=== Work request ===
Could you filter the records below and return each line that holds "computer"?

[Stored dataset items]

********************

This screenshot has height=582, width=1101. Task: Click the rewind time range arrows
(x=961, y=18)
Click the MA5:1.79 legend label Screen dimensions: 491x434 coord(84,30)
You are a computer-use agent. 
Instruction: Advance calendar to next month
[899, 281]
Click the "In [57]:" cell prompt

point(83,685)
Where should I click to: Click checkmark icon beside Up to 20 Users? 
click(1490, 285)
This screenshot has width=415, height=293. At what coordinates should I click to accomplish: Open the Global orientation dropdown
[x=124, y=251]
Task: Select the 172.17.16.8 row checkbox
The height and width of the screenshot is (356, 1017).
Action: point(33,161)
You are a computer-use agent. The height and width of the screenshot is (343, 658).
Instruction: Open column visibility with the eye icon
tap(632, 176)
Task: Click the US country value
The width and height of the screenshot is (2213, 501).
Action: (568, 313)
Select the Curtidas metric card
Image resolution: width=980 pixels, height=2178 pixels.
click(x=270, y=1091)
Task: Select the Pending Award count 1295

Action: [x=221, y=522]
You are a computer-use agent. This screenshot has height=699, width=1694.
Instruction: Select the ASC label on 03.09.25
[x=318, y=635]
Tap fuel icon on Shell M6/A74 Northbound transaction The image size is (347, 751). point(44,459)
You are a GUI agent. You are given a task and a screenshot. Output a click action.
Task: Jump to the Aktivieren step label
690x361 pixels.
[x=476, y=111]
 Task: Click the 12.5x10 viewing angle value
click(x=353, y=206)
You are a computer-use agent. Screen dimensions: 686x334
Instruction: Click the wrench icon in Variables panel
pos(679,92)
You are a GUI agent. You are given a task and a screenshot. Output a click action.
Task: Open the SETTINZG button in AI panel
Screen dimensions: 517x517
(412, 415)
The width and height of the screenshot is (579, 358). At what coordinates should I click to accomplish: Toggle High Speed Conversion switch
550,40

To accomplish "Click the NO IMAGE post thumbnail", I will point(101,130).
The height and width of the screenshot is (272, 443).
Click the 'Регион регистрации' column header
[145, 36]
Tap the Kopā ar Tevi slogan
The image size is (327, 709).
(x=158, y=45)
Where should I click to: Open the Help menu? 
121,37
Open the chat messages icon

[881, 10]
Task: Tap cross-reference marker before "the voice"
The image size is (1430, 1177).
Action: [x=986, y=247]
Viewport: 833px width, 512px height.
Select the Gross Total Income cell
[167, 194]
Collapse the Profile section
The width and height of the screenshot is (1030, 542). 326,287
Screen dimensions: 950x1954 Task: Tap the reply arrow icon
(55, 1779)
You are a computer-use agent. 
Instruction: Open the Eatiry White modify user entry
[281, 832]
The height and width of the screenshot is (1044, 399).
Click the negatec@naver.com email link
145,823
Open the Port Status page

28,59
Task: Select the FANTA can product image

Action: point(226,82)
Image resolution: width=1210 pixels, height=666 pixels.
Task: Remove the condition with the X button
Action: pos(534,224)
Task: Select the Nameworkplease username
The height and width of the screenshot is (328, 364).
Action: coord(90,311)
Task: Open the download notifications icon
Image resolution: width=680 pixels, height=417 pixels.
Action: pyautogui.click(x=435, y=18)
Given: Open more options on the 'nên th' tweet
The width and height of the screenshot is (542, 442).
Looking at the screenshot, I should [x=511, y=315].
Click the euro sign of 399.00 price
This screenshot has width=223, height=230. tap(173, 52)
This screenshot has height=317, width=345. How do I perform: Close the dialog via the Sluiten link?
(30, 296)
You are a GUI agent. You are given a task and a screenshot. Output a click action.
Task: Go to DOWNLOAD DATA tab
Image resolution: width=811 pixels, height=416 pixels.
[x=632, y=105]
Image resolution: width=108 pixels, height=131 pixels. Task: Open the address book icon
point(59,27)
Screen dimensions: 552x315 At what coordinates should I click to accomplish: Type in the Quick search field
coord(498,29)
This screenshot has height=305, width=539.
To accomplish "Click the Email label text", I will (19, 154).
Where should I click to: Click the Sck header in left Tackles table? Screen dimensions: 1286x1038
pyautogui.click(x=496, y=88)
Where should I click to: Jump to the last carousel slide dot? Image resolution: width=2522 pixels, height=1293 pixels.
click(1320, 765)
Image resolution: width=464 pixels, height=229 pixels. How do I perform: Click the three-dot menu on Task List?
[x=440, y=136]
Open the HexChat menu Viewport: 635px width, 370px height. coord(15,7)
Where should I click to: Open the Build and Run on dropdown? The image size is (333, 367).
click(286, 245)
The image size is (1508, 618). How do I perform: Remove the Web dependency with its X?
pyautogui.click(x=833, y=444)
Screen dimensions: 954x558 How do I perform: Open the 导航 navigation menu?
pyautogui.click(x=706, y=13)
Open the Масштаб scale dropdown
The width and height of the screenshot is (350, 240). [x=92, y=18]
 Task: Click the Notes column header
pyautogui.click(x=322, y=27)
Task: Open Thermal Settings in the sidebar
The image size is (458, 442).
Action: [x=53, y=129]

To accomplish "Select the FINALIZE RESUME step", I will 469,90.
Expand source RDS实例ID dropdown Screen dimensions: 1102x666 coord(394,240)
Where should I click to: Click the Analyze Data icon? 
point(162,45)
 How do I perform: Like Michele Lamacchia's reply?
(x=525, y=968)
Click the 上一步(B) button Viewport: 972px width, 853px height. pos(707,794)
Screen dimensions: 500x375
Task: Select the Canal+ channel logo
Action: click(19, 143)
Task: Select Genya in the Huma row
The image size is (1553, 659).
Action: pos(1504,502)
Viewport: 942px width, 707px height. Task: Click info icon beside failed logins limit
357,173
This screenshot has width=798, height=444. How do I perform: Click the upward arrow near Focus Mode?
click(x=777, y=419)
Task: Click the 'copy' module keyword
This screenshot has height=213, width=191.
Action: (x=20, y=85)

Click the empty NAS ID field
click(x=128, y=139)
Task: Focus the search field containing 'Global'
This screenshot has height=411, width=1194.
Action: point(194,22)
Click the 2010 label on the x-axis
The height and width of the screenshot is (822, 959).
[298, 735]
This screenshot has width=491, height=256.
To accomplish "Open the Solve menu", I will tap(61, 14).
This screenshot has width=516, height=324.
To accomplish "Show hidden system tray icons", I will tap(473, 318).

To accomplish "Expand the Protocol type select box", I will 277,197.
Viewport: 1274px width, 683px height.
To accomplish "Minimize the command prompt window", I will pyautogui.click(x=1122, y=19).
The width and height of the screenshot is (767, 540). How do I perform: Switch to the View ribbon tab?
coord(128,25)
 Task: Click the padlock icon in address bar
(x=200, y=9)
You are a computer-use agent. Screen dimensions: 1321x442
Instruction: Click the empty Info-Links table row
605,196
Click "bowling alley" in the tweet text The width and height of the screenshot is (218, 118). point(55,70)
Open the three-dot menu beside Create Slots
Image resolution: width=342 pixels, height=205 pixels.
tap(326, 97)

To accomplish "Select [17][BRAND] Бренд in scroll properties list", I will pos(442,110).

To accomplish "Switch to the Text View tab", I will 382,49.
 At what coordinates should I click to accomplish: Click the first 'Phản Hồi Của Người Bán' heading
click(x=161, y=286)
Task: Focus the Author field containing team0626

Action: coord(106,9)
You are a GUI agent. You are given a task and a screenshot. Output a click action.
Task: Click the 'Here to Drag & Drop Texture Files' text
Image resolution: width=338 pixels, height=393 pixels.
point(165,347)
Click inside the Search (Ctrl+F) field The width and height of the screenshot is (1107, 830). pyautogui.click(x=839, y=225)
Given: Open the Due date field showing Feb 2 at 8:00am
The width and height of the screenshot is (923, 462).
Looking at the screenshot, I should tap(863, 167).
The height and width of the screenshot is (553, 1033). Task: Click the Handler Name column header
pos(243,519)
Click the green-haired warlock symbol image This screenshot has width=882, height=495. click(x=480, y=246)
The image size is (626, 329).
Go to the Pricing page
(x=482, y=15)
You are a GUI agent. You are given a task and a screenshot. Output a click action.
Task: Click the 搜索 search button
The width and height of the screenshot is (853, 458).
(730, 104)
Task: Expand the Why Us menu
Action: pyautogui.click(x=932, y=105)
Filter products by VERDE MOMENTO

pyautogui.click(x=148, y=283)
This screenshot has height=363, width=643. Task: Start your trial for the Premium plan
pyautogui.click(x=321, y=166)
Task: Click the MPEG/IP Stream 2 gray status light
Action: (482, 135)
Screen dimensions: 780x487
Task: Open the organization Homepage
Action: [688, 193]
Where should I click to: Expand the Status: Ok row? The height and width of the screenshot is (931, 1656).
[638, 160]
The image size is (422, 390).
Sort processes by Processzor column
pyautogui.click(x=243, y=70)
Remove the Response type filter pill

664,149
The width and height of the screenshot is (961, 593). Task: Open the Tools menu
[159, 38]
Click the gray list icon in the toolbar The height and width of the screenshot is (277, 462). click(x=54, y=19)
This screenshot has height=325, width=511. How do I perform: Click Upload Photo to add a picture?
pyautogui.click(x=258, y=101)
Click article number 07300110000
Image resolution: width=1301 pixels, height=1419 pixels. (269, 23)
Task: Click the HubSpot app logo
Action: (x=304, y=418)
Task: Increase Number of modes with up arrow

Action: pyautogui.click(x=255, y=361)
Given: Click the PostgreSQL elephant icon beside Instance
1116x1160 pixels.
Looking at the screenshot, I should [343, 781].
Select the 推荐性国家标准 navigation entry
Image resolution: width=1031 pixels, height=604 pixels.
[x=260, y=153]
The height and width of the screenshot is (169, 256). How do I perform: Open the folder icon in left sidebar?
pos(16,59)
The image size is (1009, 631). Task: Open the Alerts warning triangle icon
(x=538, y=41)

********************

=== Task result ===
You are a computer-use agent. 
You are a computer-use agent. The height and width of the screenshot is (343, 658).
You are a computer-use agent. This screenshot has height=699, width=1694.
You are a computer-use agent. Screen dimensions: 686x334
You are a computer-use agent. 
You are a computer-use agent. Screen dimensions: 1321x442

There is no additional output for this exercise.